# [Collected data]

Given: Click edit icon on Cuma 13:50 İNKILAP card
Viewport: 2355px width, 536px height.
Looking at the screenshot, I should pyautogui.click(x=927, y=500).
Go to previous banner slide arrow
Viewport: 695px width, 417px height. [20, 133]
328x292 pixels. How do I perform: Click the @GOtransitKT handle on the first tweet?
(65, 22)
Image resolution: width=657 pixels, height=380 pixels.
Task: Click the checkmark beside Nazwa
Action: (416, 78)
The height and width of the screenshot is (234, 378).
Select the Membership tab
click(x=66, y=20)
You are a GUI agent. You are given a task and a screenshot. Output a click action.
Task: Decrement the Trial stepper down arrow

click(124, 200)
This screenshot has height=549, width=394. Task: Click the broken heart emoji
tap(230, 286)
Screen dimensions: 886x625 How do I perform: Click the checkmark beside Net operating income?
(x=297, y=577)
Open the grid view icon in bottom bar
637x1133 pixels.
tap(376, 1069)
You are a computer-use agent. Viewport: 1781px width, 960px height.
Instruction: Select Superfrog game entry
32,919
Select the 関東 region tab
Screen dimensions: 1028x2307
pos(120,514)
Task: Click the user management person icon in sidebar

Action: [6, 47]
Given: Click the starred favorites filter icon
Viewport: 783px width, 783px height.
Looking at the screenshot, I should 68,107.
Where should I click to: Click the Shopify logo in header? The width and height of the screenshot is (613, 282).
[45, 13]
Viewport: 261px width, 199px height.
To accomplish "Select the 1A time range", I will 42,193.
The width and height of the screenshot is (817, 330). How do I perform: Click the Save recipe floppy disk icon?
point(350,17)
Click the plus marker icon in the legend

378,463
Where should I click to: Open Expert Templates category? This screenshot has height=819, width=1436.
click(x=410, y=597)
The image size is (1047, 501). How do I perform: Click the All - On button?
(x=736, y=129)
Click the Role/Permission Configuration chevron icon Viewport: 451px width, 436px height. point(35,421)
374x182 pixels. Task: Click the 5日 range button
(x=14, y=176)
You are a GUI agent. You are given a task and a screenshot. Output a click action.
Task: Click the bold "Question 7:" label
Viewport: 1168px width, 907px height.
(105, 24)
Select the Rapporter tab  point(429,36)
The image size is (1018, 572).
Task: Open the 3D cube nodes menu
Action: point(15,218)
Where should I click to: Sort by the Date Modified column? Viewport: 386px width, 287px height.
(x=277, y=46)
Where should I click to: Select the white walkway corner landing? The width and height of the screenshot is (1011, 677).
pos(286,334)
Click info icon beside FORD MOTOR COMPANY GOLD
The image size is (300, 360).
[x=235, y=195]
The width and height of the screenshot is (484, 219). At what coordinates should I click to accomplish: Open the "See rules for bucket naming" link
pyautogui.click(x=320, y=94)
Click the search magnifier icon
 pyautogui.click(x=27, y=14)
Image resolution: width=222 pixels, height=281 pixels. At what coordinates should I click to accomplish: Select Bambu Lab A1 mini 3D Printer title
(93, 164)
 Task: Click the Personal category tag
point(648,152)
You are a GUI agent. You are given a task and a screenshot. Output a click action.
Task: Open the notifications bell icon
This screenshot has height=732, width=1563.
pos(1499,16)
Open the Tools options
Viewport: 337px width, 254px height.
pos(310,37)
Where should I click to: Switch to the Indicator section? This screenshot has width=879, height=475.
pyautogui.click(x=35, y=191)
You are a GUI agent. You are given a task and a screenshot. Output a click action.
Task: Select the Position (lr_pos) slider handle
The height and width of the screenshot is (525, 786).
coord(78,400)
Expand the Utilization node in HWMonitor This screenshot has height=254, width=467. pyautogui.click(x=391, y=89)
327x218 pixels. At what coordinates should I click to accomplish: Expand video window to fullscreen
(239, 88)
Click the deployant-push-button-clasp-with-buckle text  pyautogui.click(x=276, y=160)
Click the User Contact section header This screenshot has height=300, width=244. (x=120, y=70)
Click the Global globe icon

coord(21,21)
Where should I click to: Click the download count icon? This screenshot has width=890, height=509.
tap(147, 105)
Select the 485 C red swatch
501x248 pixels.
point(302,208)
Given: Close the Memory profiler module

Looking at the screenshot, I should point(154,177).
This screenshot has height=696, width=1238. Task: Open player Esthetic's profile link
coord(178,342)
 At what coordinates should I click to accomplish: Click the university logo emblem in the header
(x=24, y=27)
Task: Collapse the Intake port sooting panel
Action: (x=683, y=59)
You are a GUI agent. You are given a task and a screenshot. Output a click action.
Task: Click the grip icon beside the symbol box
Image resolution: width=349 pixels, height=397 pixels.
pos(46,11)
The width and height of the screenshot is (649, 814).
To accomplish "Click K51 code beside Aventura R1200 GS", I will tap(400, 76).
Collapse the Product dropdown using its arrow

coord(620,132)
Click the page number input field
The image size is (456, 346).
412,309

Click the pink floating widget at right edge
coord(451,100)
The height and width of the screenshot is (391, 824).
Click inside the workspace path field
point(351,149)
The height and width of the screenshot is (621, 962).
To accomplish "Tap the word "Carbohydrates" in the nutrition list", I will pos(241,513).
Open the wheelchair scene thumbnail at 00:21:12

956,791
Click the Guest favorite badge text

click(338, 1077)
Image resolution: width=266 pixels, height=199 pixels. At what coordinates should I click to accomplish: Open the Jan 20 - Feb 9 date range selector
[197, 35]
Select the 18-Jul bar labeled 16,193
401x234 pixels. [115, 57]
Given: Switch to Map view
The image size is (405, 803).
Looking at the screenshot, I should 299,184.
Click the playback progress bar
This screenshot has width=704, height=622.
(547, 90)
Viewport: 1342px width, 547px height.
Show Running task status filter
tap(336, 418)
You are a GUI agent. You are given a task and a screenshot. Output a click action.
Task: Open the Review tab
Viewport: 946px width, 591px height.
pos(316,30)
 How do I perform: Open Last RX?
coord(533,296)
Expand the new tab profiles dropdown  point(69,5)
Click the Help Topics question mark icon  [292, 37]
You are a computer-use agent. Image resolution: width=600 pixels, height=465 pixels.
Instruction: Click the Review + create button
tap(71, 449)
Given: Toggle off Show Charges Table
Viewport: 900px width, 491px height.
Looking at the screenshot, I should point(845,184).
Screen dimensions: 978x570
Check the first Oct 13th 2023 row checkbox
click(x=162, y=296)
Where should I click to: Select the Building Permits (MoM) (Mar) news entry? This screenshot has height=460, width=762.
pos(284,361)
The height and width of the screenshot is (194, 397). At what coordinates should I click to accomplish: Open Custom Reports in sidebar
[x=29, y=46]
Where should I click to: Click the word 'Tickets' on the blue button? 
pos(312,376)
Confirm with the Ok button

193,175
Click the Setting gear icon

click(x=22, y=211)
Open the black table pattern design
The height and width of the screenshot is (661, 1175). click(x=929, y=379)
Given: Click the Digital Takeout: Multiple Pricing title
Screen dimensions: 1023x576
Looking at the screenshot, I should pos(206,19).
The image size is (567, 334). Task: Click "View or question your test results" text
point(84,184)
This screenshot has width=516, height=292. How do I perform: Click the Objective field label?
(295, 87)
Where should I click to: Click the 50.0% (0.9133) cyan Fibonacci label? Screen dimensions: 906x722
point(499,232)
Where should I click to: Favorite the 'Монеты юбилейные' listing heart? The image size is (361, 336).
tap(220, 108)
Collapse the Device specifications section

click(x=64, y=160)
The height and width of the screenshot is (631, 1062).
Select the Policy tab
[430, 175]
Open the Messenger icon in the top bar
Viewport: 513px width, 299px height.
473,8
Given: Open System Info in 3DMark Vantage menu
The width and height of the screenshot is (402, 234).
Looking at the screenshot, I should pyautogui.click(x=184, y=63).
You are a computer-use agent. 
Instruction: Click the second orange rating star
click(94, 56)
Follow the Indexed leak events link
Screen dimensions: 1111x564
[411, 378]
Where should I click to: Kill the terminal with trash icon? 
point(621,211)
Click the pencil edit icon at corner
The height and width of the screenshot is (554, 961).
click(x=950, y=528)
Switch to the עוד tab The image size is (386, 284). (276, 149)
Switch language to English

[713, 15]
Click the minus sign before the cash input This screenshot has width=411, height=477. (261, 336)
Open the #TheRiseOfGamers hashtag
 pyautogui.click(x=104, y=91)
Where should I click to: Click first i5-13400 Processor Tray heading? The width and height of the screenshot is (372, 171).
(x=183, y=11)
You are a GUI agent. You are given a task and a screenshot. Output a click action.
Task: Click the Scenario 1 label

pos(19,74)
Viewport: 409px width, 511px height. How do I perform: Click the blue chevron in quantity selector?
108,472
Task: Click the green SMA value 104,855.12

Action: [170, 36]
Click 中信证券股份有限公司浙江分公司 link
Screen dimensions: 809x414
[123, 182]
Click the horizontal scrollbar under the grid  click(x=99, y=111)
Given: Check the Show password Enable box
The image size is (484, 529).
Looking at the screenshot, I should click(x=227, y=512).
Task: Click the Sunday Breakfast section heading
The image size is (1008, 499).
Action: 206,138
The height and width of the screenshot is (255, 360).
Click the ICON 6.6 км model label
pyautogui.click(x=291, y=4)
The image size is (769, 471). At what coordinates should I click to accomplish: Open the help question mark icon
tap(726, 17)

# [Exercise directions]
Write out exactly the lines above from the line with "Click the pink floating widget at right edge" through the line with "Click the Help", both of them included, and leave out all other lines.

# [Response area]
Click the pink floating widget at right edge
coord(451,100)
The height and width of the screenshot is (391, 824).
Click inside the workspace path field
point(351,149)
The height and width of the screenshot is (621, 962).
To accomplish "Tap the word "Carbohydrates" in the nutrition list", I will pos(241,513).
Open the wheelchair scene thumbnail at 00:21:12

956,791
Click the Guest favorite badge text

click(338, 1077)
Image resolution: width=266 pixels, height=199 pixels. At what coordinates should I click to accomplish: Open the Jan 20 - Feb 9 date range selector
[197, 35]
Select the 18-Jul bar labeled 16,193
401x234 pixels. [115, 57]
Given: Switch to Map view
The image size is (405, 803).
Looking at the screenshot, I should 299,184.
Click the playback progress bar
This screenshot has width=704, height=622.
(547, 90)
Viewport: 1342px width, 547px height.
Show Running task status filter
tap(336, 418)
You are a GUI agent. You are given a task and a screenshot. Output a click action.
Task: Open the Review tab
Viewport: 946px width, 591px height.
pos(316,30)
 How do I perform: Open Last RX?
coord(533,296)
Expand the new tab profiles dropdown  point(69,5)
Click the Help Topics question mark icon  [292, 37]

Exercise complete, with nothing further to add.